Musée d’État d’Auschwitz-Birkenau,
Oświęcim, Pologne.
Coll. Mémoire Vive. Droits réservés.

Guiseppe (Joseph) Carattoni naît le 10 juin 1915 à San Marino (Italie).

Pendant un temps, il est domicilié à Gouraincourt, 10 km au nord d’Étain (Meuse – 55) ; son adresse reste à préciser. Il est célibataire.

Il est manœuvre (dans quelle entreprise ? à vérifier…).

Sous l’occupation, il dirige un groupe du parti communiste clandestin, actif notamment par la distribution de tracts. Il a sous ses ordres une section en contact avec René Getti, de Longlaville.

Le 8 novembre 1941, Joseph Carattoni est arrêté à Longwy (Meurthe-et-Moselle – 54) comme communiste : il est interné administrativement au centre de séjour surveillé d’Écrouves, près de Toul (54) quand il est désigné comme otage.

Dans la nuit du 4 au 5 février 1942, un groupe de résistance communiste mène une action de sabotage contre le transformateur électrique de l’usine sidérurgique d’Auboué qui alimente également dix-sept mines de fer du Pays de Briey. Visant une des sources d’acier de l’industrie de guerre allemande (Hitler lui-même s’en préoccupe), l’opération déclenche dans le département plusieurs vagues d’arrestations pour enquête et représailles qui concerneront des dizaines de futurs “45000”.

Guiseppe Carattoni est inscrit – n°2 – sur une « liste communiquée le 19 (février ?) au soir à la KK (Kreiskommandanturde Briey par le sous-préfet » pour préciser la nationalité de cinquante-trois hommes : il est désigné comme français (par naturalisation).

=-=-=-=-=

[Travail demandé]
(A) D'après la notice consacrée à Joseph Carattoni, dans quelle ville est-il arrêté le 8 novembre 1941 ?
(B) Transcrivez sans modification le passage de la notice consacrée à Joseph Carattoni qui commence par « Sous l’occupation, il » et se termine par « Getti, de Longlaville. ».

[Entrées]
=-=-=-=-=

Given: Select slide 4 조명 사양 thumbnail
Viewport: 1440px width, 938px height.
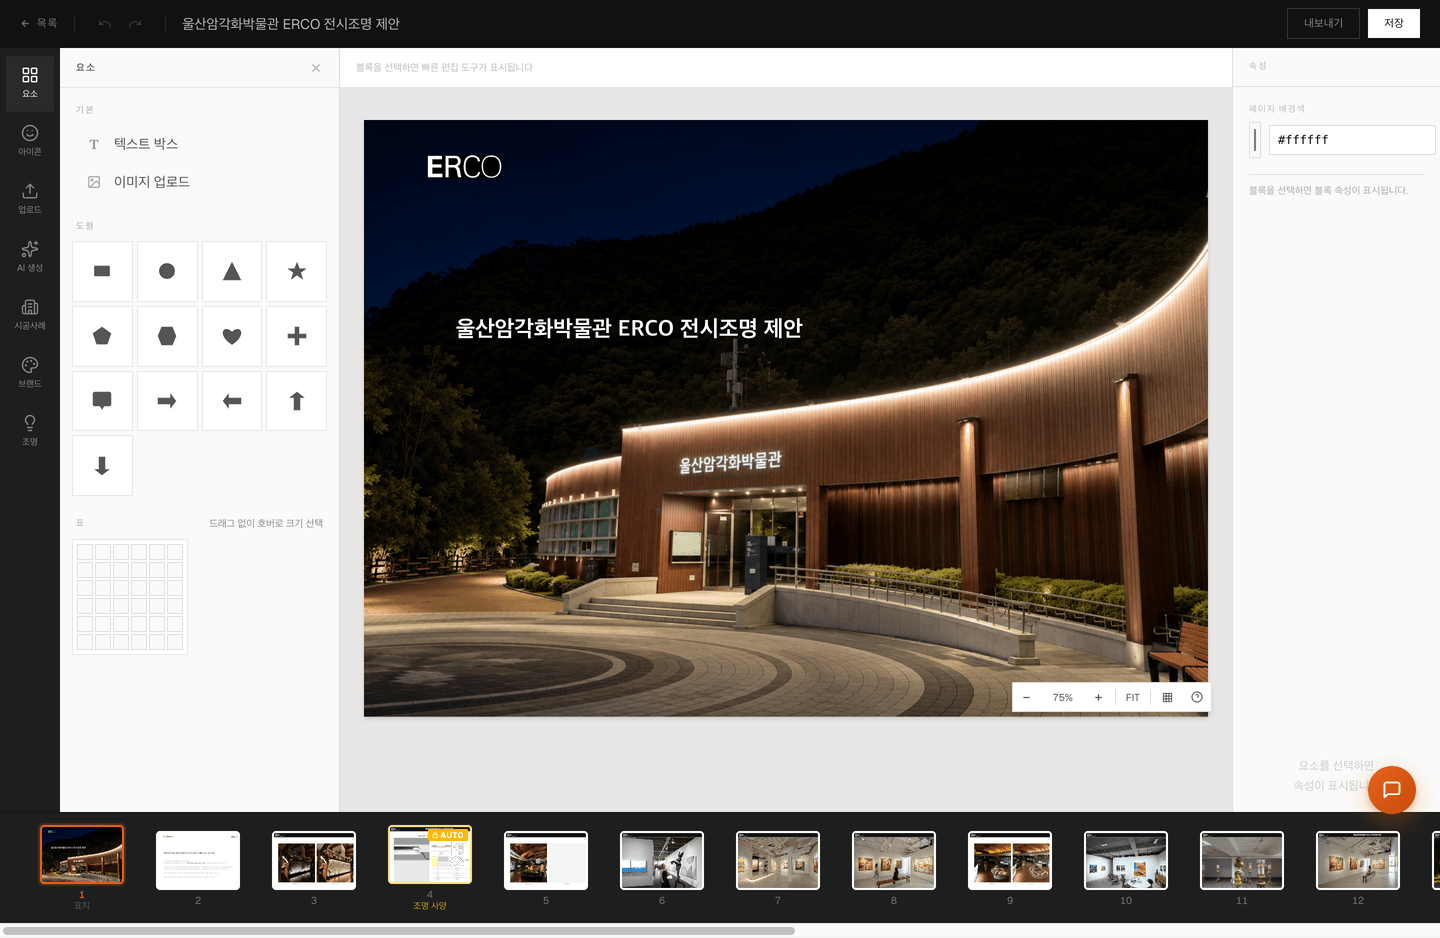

=-=-=-=-=

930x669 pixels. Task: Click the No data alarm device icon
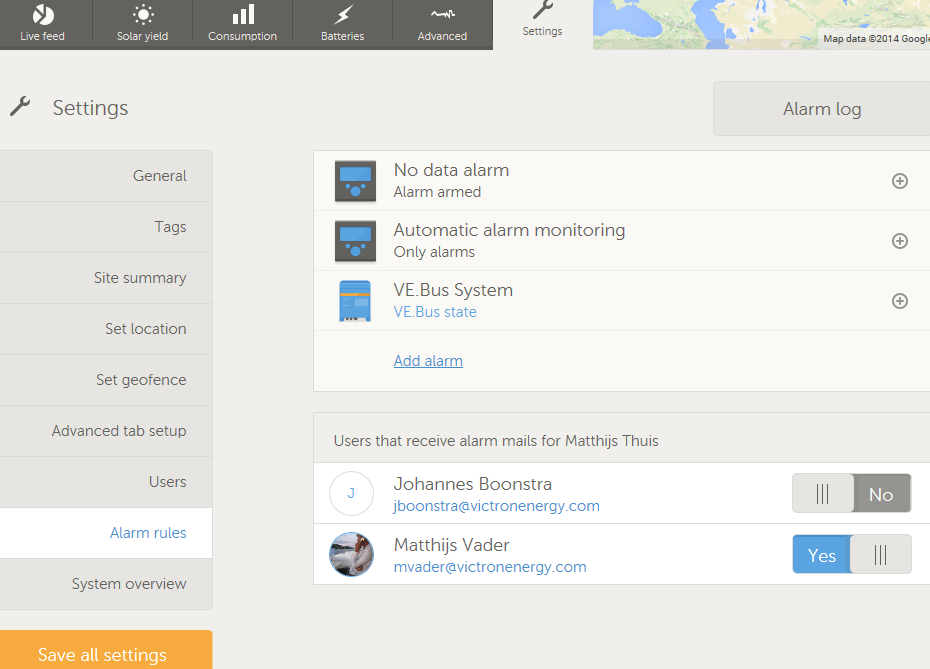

=-=-=-=-=

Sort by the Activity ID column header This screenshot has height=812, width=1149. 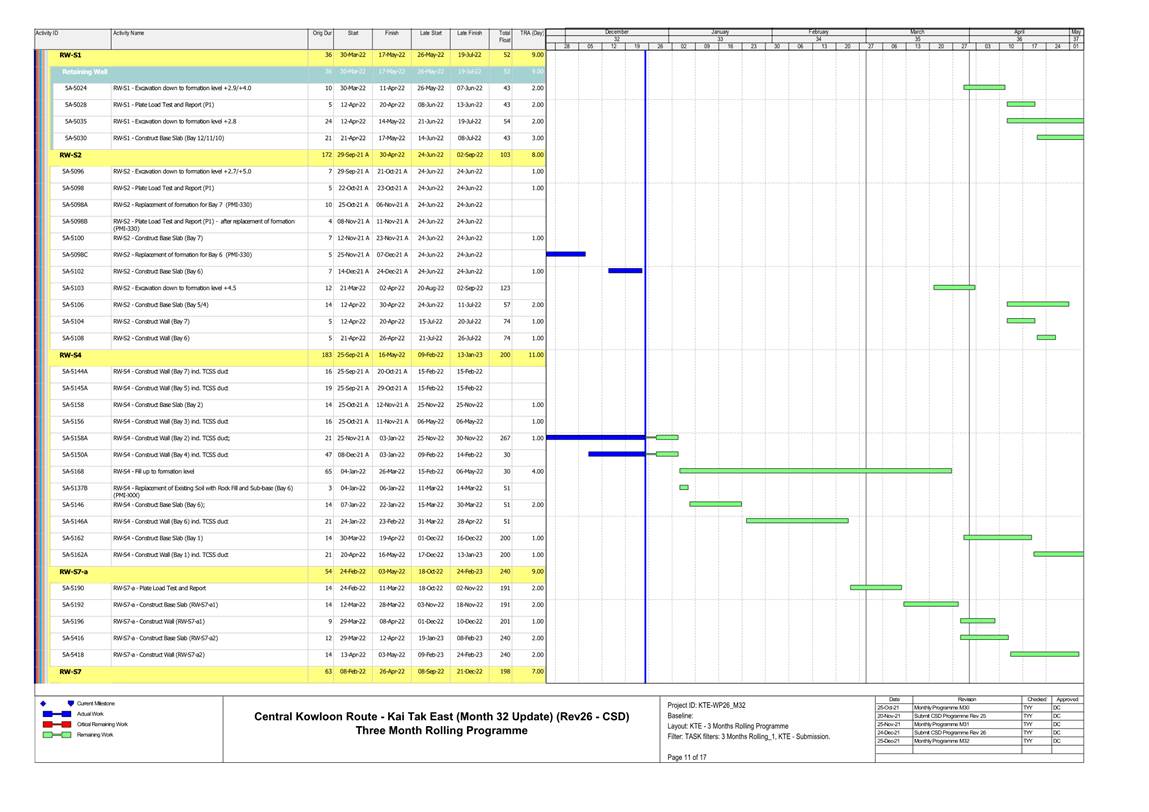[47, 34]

=-=-=-=-=

[Réponses successives]
(A) À Longwy, en Meurthe-et-Moselle.

(B)
Sous l’occupation, il dirige un groupe du parti communiste clandestin, actif notamment par la distribution de tracts. Il a sous ses ordres une section en contact avec René Getti, de Longlaville.